When Auschwitz survivor Ruth Heidelbaum (Jeannie Berlin) is murdered in 1977 New York City, her grandson Jonah (Logan Lerman) tries to find out who killed her. In doing so, he joins Ruth’s friend Meyer Offerman (Al Pacino), a philanthropist who leads a group of clandestine Nazi hunters. The Hunters’ activities catch the attention of the Nazi remnant Fourth Reich, whose leader The Colonel (Lena Olin) dispatches American operative Travis (Greg Austin) to deal with them. Meanwhile, FBI agent Millie Morris (Jerrika Hinton) encounters bureaucratic resistance as she attempts to investigate deaths connected to both groups.

There is an unspoken edict that any fictionalization of the Holocaust should still retain an air of somber gravitas, and, true to form, many Holocaust-themed works do. However, there is also a less visible tradition of Holocaust alt-history, which has resulted in works both absurd (The Boys from Brazil and its South American-bred child Hitler clones) and audacious if also morally clouded (Inglourious Basterds). Hunters, an Amazon Prime series devised by the grandson of Holocaust survivors (David Weil) belongs to the latter tradition.

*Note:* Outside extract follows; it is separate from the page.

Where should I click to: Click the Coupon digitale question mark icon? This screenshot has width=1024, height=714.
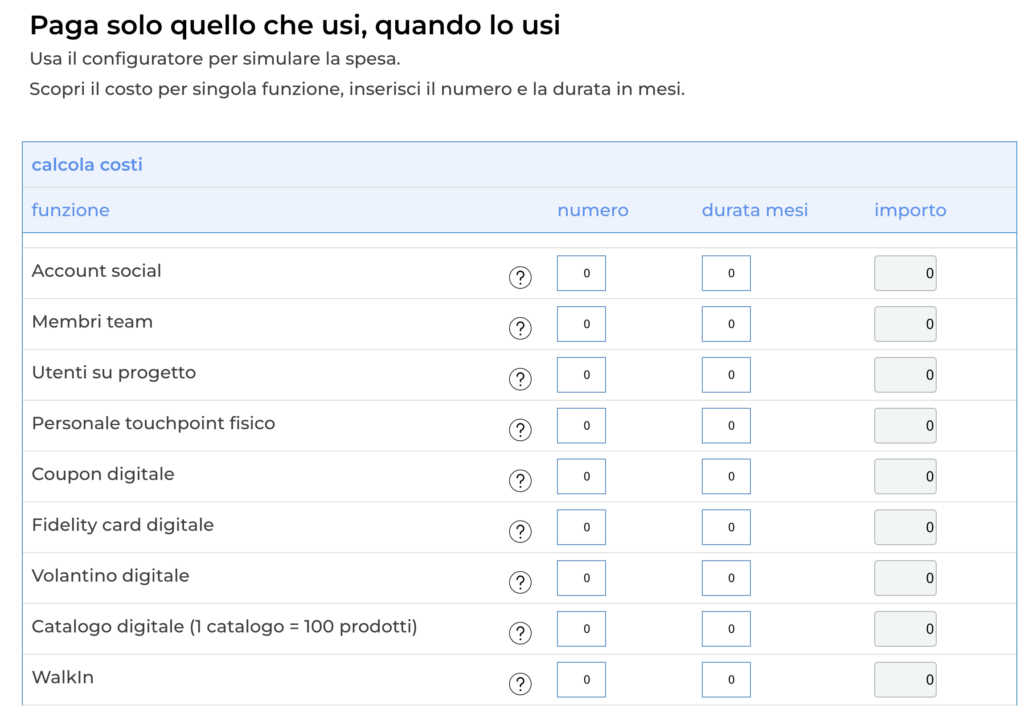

Upon release, Shoah Foundation director Stephen Smith denounced it as “deceptive, voyeuristic, trivializing pulp nonsense.” While it is tempting to dismiss this as hypersensitive kvetching, Hunters really is chock full of bad history, embarrassing moments and uneven pacing, tempered somewhat by strong performances, and, during its best episodes, plenty of tension and excitement.

First, the good: freed from the need to ham it up and shout in every scene, Pacino delivers one of his better late-career performances, imbuing Meyer with equal parts sagaciousness, righteousness, and ruthlessness. The overacting void is filled here by Dylan Baker as Biff, a Carter administration official with a hidden Nazi past who goes from sounding like Lindsey Graham one moment to Preacher’s Herr Starr the next. His escapades are only tangentially related to the main plot, but it’s at least an amusing distraction, and he’s a more layered character than Olin’s frosty one-note Colonel. As an audience surrogate weighing the desire for revenge against the brutal necessity of carrying it out, Lerman is merely OK. Hinton’s tenacious agent is a better stand-in for an outsider’s perspective while Austin is terrifyingly good as a murderous all-American psychopath given to random singing. Among the other Hunters, Saul Rubinek and Carl Kane are solid as husband-wife camp survivors seeking to avenge their murdered son, and Kate Mulvaney is captivating as Sister Harriet, an acerbic, take-no-prisoners, raised-Catholic German-Jewish refugee turned nun turned MI6 agent (!). The team also consists of a pompous actor (Josh Radnor), a black power activist (Tiffany Boone), and a Vietnam War vet (Louis Ozawa), the latter two of whom are given little development and are condescendingly reduced to symbols of token diversity despite the performers making the most of their minimal screen time.

In between pondering moral dilemmas and delivering exhilarating fight scenes and shootouts, Hunters often stumbles badly. As mentioned, it’s a poor representation of history, treating as shocking the American recruitment of former Nazi scientists even though this was revealed in 1946 and replacing depictions of actual wartime atrocities with over-the-top human chess games. It also takes a few tonal detours into parody game show segments (Why Do We Hate the Jews?) and mock-travel advertisements that frame Huntsville, Alabama as an ideal Nazi retirement community. These cringeworthy asides undercut the show’s weightier moments and make them hard to take seriously.

Hunters’ premise shows enough promise to justify its existence, but if the first season is anything to go by, it also shows enough missteps to see it fall short of its potential.